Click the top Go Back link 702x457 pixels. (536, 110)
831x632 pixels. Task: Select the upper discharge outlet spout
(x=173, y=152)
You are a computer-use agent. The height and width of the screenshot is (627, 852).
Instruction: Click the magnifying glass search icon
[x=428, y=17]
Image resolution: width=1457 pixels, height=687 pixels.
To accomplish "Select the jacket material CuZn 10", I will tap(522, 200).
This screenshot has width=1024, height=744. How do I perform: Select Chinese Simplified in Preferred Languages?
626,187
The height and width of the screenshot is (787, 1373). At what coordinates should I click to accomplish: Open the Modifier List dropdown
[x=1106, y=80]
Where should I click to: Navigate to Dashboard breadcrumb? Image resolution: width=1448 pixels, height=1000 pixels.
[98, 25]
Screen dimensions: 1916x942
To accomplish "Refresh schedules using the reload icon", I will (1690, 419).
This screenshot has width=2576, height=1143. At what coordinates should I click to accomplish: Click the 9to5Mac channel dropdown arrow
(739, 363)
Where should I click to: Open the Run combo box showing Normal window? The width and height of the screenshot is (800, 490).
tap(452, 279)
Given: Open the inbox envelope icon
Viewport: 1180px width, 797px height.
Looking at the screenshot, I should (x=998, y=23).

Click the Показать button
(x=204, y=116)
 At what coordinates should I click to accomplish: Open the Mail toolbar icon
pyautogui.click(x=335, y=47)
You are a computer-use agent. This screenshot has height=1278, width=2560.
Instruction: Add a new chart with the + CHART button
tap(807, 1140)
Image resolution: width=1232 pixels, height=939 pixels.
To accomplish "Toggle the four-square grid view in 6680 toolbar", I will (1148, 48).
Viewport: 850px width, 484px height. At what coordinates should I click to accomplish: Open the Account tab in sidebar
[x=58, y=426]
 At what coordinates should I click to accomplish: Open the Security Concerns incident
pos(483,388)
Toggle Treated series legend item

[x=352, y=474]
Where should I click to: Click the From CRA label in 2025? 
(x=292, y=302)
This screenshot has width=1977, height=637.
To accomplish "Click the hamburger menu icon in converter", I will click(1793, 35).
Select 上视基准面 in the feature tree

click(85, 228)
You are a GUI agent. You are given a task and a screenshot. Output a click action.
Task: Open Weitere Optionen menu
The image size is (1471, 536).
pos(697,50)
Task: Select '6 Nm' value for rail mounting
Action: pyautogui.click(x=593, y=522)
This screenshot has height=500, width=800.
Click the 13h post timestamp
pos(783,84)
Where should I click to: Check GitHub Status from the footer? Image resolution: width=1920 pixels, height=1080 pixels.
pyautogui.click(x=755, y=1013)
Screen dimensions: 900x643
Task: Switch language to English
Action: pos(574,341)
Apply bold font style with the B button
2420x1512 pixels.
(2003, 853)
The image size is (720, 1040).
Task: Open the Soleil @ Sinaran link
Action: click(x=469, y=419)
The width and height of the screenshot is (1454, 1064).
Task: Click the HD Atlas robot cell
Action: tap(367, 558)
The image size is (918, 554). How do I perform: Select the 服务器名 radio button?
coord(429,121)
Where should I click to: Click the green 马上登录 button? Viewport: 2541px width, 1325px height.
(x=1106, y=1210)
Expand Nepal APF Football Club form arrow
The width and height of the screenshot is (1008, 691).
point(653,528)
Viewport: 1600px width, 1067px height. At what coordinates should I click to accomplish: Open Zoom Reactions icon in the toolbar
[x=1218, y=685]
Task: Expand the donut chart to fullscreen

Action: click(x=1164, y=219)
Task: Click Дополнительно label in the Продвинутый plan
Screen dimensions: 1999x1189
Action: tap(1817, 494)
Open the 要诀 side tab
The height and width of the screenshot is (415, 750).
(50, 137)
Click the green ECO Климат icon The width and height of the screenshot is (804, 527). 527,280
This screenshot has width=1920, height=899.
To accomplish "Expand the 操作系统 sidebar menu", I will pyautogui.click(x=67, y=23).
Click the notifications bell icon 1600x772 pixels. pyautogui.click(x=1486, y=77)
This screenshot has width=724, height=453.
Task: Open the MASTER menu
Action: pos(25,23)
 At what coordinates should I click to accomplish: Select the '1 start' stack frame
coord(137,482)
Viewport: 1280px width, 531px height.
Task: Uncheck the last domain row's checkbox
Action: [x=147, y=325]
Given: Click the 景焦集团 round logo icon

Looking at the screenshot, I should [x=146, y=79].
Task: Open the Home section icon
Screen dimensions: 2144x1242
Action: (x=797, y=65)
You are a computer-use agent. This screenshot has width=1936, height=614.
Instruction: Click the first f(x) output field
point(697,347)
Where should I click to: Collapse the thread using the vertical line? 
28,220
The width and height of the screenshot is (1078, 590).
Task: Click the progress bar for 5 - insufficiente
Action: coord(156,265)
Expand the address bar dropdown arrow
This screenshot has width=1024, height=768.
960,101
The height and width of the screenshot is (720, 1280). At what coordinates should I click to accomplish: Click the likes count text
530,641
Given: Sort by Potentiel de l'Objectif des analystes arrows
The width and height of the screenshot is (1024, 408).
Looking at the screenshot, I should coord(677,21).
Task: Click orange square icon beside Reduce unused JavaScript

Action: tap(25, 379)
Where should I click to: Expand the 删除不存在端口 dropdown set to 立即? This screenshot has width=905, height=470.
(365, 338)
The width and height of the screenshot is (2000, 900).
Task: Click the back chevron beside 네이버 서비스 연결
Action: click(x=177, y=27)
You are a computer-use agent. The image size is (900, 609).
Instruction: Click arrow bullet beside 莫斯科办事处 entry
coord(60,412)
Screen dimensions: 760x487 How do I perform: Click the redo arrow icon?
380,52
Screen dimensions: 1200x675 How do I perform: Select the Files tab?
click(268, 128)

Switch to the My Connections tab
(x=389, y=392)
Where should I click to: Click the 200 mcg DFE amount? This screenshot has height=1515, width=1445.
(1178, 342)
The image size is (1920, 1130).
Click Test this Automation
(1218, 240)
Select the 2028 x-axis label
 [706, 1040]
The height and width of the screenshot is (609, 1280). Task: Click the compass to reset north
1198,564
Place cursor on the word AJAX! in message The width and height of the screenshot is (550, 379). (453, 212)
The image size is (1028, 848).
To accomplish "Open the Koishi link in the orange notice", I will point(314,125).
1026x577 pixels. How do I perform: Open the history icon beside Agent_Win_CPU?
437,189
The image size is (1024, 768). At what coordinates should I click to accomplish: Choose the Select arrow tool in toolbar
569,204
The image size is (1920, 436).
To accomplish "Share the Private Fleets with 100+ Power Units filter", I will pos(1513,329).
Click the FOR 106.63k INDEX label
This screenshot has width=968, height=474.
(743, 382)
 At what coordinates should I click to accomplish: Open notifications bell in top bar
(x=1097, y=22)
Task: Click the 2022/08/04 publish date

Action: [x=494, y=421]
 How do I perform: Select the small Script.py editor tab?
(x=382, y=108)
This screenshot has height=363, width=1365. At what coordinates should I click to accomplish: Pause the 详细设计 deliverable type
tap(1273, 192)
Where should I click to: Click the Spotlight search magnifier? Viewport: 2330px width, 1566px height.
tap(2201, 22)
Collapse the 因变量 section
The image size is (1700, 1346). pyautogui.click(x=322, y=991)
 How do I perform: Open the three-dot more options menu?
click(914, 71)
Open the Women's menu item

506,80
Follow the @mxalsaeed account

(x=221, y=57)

------------------------------------------------

# Your task
Rewrite all of the data above, changing each "Where should I click to" to "Where do I click to" and leaving every other character as it is.

# Correct answer
Click the top Go Back link 702x457 pixels. (536, 110)
831x632 pixels. Task: Select the upper discharge outlet spout
(x=173, y=152)
You are a computer-use agent. The height and width of the screenshot is (627, 852).
Instruction: Click the magnifying glass search icon
[x=428, y=17]
Image resolution: width=1457 pixels, height=687 pixels.
To accomplish "Select the jacket material CuZn 10", I will tap(522, 200).
This screenshot has width=1024, height=744. How do I perform: Select Chinese Simplified in Preferred Languages?
626,187
The height and width of the screenshot is (787, 1373). At what coordinates should I click to accomplish: Open the Modifier List dropdown
[x=1106, y=80]
Where do I click to: Navigate to Dashboard breadcrumb? Image resolution: width=1448 pixels, height=1000 pixels.
[98, 25]
Screen dimensions: 1916x942
To accomplish "Refresh schedules using the reload icon", I will (1690, 419).
This screenshot has width=2576, height=1143. At what coordinates should I click to accomplish: Click the 9to5Mac channel dropdown arrow
(739, 363)
Where do I click to: Open the Run combo box showing Normal window? The width and height of the screenshot is (800, 490).
tap(452, 279)
Given: Open the inbox envelope icon
Viewport: 1180px width, 797px height.
Looking at the screenshot, I should (x=998, y=23).

Click the Показать button
(x=204, y=116)
 At what coordinates should I click to accomplish: Open the Mail toolbar icon
pyautogui.click(x=335, y=47)
You are a computer-use agent. This screenshot has height=1278, width=2560.
Instruction: Add a new chart with the + CHART button
tap(807, 1140)
Image resolution: width=1232 pixels, height=939 pixels.
To accomplish "Toggle the four-square grid view in 6680 toolbar", I will (1148, 48).
Viewport: 850px width, 484px height. At what coordinates should I click to accomplish: Open the Account tab in sidebar
[x=58, y=426]
 At what coordinates should I click to accomplish: Open the Security Concerns incident
pos(483,388)
Toggle Treated series legend item

[x=352, y=474]
Where do I click to: Click the From CRA label in 2025? 
(x=292, y=302)
This screenshot has width=1977, height=637.
To accomplish "Click the hamburger menu icon in converter", I will click(1793, 35).
Select 上视基准面 in the feature tree

click(85, 228)
You are a GUI agent. You are given a task and a screenshot. Output a click action.
Task: Open Weitere Optionen menu
The image size is (1471, 536).
pos(697,50)
Task: Select '6 Nm' value for rail mounting
Action: pyautogui.click(x=593, y=522)
This screenshot has height=500, width=800.
Click the 13h post timestamp
pos(783,84)
Where do I click to: Check GitHub Status from the footer? Image resolution: width=1920 pixels, height=1080 pixels.
pyautogui.click(x=755, y=1013)
Screen dimensions: 900x643
Task: Switch language to English
Action: pos(574,341)
Apply bold font style with the B button
2420x1512 pixels.
(2003, 853)
The image size is (720, 1040).
Task: Open the Soleil @ Sinaran link
Action: click(x=469, y=419)
The width and height of the screenshot is (1454, 1064).
Task: Click the HD Atlas robot cell
Action: tap(367, 558)
The image size is (918, 554). How do I perform: Select the 服务器名 radio button?
coord(429,121)
Where do I click to: Click the green 马上登录 button? Viewport: 2541px width, 1325px height.
(x=1106, y=1210)
Expand Nepal APF Football Club form arrow
The width and height of the screenshot is (1008, 691).
point(653,528)
Viewport: 1600px width, 1067px height. At what coordinates should I click to accomplish: Open Zoom Reactions icon in the toolbar
[x=1218, y=685]
Task: Expand the donut chart to fullscreen

Action: click(x=1164, y=219)
Task: Click Дополнительно label in the Продвинутый plan
Screen dimensions: 1999x1189
Action: tap(1817, 494)
Open the 要诀 side tab
The height and width of the screenshot is (415, 750).
(50, 137)
Click the green ECO Климат icon The width and height of the screenshot is (804, 527). 527,280
This screenshot has width=1920, height=899.
To accomplish "Expand the 操作系统 sidebar menu", I will pyautogui.click(x=67, y=23).
Click the notifications bell icon 1600x772 pixels. pyautogui.click(x=1486, y=77)
This screenshot has width=724, height=453.
Task: Open the MASTER menu
Action: pos(25,23)
 At what coordinates should I click to accomplish: Select the '1 start' stack frame
coord(137,482)
Viewport: 1280px width, 531px height.
Task: Uncheck the last domain row's checkbox
Action: [x=147, y=325]
Given: Click the 景焦集团 round logo icon

Looking at the screenshot, I should [x=146, y=79].
Task: Open the Home section icon
Screen dimensions: 2144x1242
Action: (x=797, y=65)
You are a computer-use agent. This screenshot has width=1936, height=614.
Instruction: Click the first f(x) output field
point(697,347)
Where do I click to: Collapse the thread using the vertical line? 
28,220
The width and height of the screenshot is (1078, 590).
Task: Click the progress bar for 5 - insufficiente
Action: coord(156,265)
Expand the address bar dropdown arrow
This screenshot has width=1024, height=768.
960,101
The height and width of the screenshot is (720, 1280). At what coordinates should I click to accomplish: Click the likes count text
530,641
Given: Sort by Potentiel de l'Objectif des analystes arrows
The width and height of the screenshot is (1024, 408).
Looking at the screenshot, I should coord(677,21).
Task: Click orange square icon beside Reduce unused JavaScript

Action: tap(25, 379)
Where do I click to: Expand the 删除不存在端口 dropdown set to 立即? This screenshot has width=905, height=470.
(365, 338)
The width and height of the screenshot is (2000, 900).
Task: Click the back chevron beside 네이버 서비스 연결
Action: click(x=177, y=27)
You are a computer-use agent. The image size is (900, 609).
Instruction: Click arrow bullet beside 莫斯科办事处 entry
coord(60,412)
Screen dimensions: 760x487 How do I perform: Click the redo arrow icon?
380,52
Screen dimensions: 1200x675 How do I perform: Select the Files tab?
click(268, 128)

Switch to the My Connections tab
(x=389, y=392)
Where do I click to: Click the 200 mcg DFE amount? This screenshot has height=1515, width=1445.
(1178, 342)
The image size is (1920, 1130).
Click Test this Automation
(1218, 240)
Select the 2028 x-axis label
 [706, 1040]
The height and width of the screenshot is (609, 1280). Task: Click the compass to reset north
1198,564
Place cursor on the word AJAX! in message The width and height of the screenshot is (550, 379). (453, 212)
The image size is (1028, 848).
To accomplish "Open the Koishi link in the orange notice", I will point(314,125).
1026x577 pixels. How do I perform: Open the history icon beside Agent_Win_CPU?
437,189
The image size is (1024, 768). At what coordinates should I click to accomplish: Choose the Select arrow tool in toolbar
569,204
The image size is (1920, 436).
To accomplish "Share the Private Fleets with 100+ Power Units filter", I will pos(1513,329).
Click the FOR 106.63k INDEX label
This screenshot has width=968, height=474.
(743, 382)
 At what coordinates should I click to accomplish: Open notifications bell in top bar
(x=1097, y=22)
Task: Click the 2022/08/04 publish date

Action: [x=494, y=421]
 How do I perform: Select the small Script.py editor tab?
(x=382, y=108)
This screenshot has height=363, width=1365. At what coordinates should I click to accomplish: Pause the 详细设计 deliverable type
tap(1273, 192)
Where do I click to: Click the Spotlight search magnifier? Viewport: 2330px width, 1566px height.
tap(2201, 22)
Collapse the 因变量 section
The image size is (1700, 1346). pyautogui.click(x=322, y=991)
 How do I perform: Open the three-dot more options menu?
click(914, 71)
Open the Women's menu item

506,80
Follow the @mxalsaeed account

(x=221, y=57)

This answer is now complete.